Look below for the line containing "Clothing (561, 792)"; from there through the line containing "May 3 (957, 1738)", both lines included, please set down each line exactly and nothing else.

** INPUT MATERIAL follows **

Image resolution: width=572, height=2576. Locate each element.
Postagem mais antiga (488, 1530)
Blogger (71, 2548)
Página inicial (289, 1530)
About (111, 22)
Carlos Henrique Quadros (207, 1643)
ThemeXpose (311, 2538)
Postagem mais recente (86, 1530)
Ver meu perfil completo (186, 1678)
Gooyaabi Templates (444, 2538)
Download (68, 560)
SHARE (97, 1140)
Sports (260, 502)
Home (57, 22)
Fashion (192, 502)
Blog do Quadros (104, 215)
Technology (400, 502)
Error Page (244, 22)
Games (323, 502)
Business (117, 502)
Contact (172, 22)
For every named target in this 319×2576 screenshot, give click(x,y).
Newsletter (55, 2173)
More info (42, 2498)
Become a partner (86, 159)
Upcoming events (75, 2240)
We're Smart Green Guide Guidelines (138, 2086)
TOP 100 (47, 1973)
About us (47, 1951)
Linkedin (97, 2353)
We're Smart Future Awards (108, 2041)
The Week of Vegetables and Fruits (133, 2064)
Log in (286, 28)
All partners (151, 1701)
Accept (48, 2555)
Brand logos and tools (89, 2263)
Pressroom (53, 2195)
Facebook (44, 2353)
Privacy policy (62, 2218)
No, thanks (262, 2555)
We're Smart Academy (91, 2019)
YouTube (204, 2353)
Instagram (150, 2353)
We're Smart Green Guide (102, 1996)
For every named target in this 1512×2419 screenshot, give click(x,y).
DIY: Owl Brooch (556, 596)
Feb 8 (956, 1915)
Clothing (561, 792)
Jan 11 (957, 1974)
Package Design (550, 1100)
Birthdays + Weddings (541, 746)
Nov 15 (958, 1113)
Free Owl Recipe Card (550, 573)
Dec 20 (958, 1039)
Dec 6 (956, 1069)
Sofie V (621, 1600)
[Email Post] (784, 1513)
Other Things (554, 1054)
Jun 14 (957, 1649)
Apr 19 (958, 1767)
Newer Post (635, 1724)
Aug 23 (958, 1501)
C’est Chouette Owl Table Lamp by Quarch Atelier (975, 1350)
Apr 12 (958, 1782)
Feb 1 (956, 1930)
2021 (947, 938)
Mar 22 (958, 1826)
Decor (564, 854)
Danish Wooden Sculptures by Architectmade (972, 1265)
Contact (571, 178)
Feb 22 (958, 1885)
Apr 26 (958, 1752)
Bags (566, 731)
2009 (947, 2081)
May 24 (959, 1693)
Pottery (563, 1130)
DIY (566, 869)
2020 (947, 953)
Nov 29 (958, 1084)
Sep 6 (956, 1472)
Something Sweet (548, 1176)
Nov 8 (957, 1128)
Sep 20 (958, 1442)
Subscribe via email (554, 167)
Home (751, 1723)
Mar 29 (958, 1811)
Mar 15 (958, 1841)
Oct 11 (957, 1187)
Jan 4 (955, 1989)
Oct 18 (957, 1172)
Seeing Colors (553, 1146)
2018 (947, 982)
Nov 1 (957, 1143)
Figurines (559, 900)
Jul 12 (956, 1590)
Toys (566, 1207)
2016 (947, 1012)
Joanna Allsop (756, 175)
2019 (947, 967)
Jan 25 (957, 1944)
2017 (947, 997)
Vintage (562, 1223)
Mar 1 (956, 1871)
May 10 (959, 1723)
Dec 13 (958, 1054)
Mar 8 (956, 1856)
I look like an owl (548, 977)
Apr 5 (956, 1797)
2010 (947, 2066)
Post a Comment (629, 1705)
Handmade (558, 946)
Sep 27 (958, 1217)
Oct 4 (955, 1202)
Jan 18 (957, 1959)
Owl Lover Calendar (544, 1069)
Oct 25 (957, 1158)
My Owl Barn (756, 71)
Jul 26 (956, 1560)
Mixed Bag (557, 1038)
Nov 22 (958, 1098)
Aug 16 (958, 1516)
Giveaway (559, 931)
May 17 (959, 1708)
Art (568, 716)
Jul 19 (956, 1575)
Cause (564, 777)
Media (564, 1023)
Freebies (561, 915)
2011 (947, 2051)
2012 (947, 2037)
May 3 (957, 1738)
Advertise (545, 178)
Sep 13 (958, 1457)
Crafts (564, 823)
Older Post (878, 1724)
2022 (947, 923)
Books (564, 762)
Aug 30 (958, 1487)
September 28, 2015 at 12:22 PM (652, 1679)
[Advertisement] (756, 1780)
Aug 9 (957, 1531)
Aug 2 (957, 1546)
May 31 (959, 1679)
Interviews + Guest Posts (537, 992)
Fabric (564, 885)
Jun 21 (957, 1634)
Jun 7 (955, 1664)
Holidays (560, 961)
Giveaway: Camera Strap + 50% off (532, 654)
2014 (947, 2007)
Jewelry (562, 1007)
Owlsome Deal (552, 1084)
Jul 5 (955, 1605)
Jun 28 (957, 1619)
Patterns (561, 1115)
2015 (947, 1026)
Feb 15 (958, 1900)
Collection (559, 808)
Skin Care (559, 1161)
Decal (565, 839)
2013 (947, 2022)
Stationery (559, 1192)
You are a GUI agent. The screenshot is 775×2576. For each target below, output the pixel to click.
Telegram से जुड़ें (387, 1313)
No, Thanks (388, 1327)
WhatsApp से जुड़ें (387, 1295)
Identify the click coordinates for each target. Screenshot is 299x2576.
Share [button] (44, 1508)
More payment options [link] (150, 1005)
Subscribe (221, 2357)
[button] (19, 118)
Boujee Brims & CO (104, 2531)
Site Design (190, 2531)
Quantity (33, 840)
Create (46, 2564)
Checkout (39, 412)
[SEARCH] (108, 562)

** End of INPUT MATERIAL **

WRITTEN ANSWER:
Clothing (561, 792)
Jan 11 (957, 1974)
Package Design (550, 1100)
Birthdays + Weddings (541, 746)
Nov 15 (958, 1113)
Free Owl Recipe Card (550, 573)
Dec 20 (958, 1039)
Dec 6 (956, 1069)
Sofie V (621, 1600)
[Email Post] (784, 1513)
Other Things (554, 1054)
Jun 14 (957, 1649)
Apr 19 (958, 1767)
Newer Post (635, 1724)
Aug 23 (958, 1501)
C’est Chouette Owl Table Lamp by Quarch Atelier (975, 1350)
Apr 12 (958, 1782)
Feb 1 (956, 1930)
2021 (947, 938)
Mar 22 (958, 1826)
Decor (564, 854)
Danish Wooden Sculptures by Architectmade (972, 1265)
Contact (571, 178)
Feb 22 (958, 1885)
Apr 26 (958, 1752)
Bags (566, 731)
2009 (947, 2081)
May 24 (959, 1693)
Pottery (563, 1130)
DIY (566, 869)
2020 (947, 953)
Nov 29 (958, 1084)
Sep 6 (956, 1472)
Something Sweet (548, 1176)
Nov 8 (957, 1128)
Sep 20 (958, 1442)
Subscribe via email (554, 167)
Home (751, 1723)
Mar 29 (958, 1811)
Mar 15 (958, 1841)
Oct 11 (957, 1187)
Jan 4 (955, 1989)
Oct 18 (957, 1172)
Seeing Colors (553, 1146)
2018 (947, 982)
Nov 1 (957, 1143)
Figurines (559, 900)
Jul 12 (956, 1590)
Toys (566, 1207)
2016 (947, 1012)
Joanna Allsop (756, 175)
2019 (947, 967)
Jan 25 (957, 1944)
2017 (947, 997)
Vintage (562, 1223)
Mar 1 (956, 1871)
May 10 (959, 1723)
Dec 13 (958, 1054)
Mar 8 (956, 1856)
I look like an owl (548, 977)
Apr 5 (956, 1797)
2010 (947, 2066)
Post a Comment (629, 1705)
Handmade (558, 946)
Sep 27 (958, 1217)
Oct 4 (955, 1202)
Jan 18 (957, 1959)
Owl Lover Calendar (544, 1069)
Oct 25 (957, 1158)
My Owl Barn (756, 71)
Jul 26 (956, 1560)
Mixed Bag (557, 1038)
Nov 22 (958, 1098)
Aug 16 (958, 1516)
Giveaway (559, 931)
May 17 (959, 1708)
Art (568, 716)
Jul 19 (956, 1575)
Cause (564, 777)
Media (564, 1023)
Freebies (561, 915)
2011 (947, 2051)
2012 (947, 2037)
May 3 (957, 1738)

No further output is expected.